When Toshiba bought Westinghouse a decade ago, the U.S. Congress had just started dangling loan guarantees and other incentives aimed at restarting a dormant nuclear industry. Westinghouse in 2008 signed deals to build four reactors for utilities Southern Co. and Scana. In a 2015 interview with Bloomberg Businessweek, Southern Chief Executive Officer Thomas Fanning said his utility’s two reactor projects at Plant Vogtle in Georgia were “going to be one of the most successful megaprojects in modern American industrial history.”
To build that megaproject, Westinghouse turned to Baton Rouge, La.-based Shaw Group, a newcomer to nuclear work. Shaw was founded in 1987 by James Bernhard Jr., who paid $50,000 for the assets of a bankrupt pipe fabricator and expanded the company via one acquisition after another. In 2000 he swooped in at a bankruptcy auction and bought Stone & Webster, an engineering company that had built MIT’s campus and many U.S. nuclear plants from the 1950s to the 1970s. Stone & Webster was a shell of its old self at the time of Bernhard’s purchase, but the name gave Shaw new credibility in the nuclear field, helping it win all of Westinghouse’s contracts.
After Westinghouse hired Shaw to handle construction in 2008, it wasn’t long before Shaw’s work came under scrutiny. By early 2012, NRC inspectors found steel in the foundation of one reactor had been installed improperly. A 300-ton reactor vessel almost fell off a rail car. The wrong welds were used on nuclear modules and had to be redone. Shaw “clearly lacked experience in the nuclear power industry and was not prepared for the rigor and attention to detail required,” Bill Jacobs, Georgia’s project monitor, told the state’s public service commission in 2012. Bernhard declined to comment for this story.
In July 2012, Shaw agreed to sell itself for $3.3 billion to Chicago Bridge & Iron, a much larger engineering company that wanted in on the expected nuclear resurgence. Three years later, after seeing little progress, CB&I sold the bulk of Shaw’s assets to Toshiba for $229 million—accepting the significantly lower price in exchange for shedding liabilities related to the projects.
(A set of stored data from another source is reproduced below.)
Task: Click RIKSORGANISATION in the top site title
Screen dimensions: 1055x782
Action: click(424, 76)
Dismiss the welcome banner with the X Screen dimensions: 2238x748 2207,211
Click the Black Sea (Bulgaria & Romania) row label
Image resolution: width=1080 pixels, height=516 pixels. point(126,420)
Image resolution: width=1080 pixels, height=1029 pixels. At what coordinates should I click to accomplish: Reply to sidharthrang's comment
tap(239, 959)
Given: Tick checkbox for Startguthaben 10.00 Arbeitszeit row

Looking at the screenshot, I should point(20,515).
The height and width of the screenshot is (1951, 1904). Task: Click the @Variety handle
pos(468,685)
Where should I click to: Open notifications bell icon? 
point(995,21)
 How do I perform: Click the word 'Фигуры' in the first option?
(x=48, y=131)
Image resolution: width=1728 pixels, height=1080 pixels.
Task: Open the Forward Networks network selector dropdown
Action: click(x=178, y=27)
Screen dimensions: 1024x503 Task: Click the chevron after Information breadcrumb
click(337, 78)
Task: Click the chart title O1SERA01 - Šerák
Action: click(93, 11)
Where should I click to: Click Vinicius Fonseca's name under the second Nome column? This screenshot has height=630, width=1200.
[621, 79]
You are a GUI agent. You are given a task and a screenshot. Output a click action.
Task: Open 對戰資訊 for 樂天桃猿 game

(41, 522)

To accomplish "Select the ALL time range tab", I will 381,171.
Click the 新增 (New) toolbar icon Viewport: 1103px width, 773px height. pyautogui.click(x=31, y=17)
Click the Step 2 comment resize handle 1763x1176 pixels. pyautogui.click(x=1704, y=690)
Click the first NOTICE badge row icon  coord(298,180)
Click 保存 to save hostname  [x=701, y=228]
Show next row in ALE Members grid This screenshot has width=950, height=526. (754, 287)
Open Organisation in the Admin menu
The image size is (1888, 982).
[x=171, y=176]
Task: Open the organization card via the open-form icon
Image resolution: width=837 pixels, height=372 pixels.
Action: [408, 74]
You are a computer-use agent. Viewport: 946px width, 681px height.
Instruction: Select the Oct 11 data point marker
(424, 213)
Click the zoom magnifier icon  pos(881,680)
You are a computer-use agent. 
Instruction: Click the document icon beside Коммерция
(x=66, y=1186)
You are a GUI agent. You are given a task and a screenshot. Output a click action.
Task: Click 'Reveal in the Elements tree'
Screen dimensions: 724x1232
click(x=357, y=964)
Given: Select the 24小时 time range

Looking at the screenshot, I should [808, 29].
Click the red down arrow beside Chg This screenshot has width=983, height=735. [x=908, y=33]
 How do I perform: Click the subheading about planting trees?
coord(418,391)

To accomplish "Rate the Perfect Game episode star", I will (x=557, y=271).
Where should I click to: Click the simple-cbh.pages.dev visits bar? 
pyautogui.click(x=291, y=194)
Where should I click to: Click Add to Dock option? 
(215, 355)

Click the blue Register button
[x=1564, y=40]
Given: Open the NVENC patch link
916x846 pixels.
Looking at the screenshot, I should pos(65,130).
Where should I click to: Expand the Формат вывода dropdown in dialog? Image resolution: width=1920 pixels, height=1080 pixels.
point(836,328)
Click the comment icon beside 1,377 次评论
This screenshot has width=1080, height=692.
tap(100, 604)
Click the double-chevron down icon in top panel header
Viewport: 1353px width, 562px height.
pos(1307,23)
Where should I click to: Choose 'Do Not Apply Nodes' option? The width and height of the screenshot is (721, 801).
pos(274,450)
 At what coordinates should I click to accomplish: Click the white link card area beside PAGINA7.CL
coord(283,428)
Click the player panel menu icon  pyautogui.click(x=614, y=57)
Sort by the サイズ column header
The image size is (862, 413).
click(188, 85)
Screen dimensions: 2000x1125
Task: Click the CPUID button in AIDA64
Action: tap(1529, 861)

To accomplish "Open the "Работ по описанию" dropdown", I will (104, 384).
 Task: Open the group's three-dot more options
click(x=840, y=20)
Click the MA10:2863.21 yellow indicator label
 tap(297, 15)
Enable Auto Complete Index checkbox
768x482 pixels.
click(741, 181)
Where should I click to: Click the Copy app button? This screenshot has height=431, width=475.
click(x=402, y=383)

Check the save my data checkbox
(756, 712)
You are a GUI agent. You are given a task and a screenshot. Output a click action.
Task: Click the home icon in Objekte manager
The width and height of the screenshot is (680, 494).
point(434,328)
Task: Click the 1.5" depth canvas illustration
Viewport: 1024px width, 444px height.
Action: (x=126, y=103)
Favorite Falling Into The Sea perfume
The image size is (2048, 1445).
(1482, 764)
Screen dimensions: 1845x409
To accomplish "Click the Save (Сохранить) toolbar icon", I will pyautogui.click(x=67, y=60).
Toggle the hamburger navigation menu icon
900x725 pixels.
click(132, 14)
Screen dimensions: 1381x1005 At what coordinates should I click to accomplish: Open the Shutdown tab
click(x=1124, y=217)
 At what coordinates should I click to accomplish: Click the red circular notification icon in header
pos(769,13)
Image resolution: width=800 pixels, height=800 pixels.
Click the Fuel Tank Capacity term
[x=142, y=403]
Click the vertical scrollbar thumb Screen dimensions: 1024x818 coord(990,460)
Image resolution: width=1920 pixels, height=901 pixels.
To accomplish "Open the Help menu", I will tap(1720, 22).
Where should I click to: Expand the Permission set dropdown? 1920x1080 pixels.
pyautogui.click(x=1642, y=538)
In April 2016, just four months after the deal closed, Toshiba accused CB&I of inflating the worth of Shaw’s assets by $2.2 billion and asked to renegotiate. CB&I balked and sued Toshiba for breach of contract last July. A preliminary decision in December ruled in favor of Toshiba’s request to renegotiate. CB&I has appealed that ruling. “We remain confident this issue will come to a resolution favorable to CB&I,” says Gentry Brann, a spokeswoman for the company. CB&I has argued that at least some of the problems were the fault of Westinghouse and its AP1000 designs.
Besides taking the writedown to reflect its troubled U.S. projects, Toshiba says it will make more “strategic” decisions concerning overseas nuclear operations and will continue mulling the sale of its stake in NuGeneration, a company that seeks to develop a nuclear plant in North West England. As for its plans in India, where Westinghouse was slated to build six reactors, Toshiba said it now intends to supply parts and engineering services for the atomic units but won’t take on construction duties.
And what of the U.S. nuclear renaissance? Westinghouse’s stumbles on the projects for Southern and Scana, the nuclear disaster in Fukushima, Japan, and a flood of cheap natural gas that’s lowered U.S. power prices have made new reactors increasingly expensive and risky. Of the 30-odd applications for reactors that started in the mid-2000s, only the four Westinghouse units have gone forward. In hindsight, that’s a contest Toshiba surely wishes it hadn’t won.
The bottom line: After a bad investment in nuclear reactor construction, Toshiba is taking a $6.3 billion charge and may be selling part of its chip business.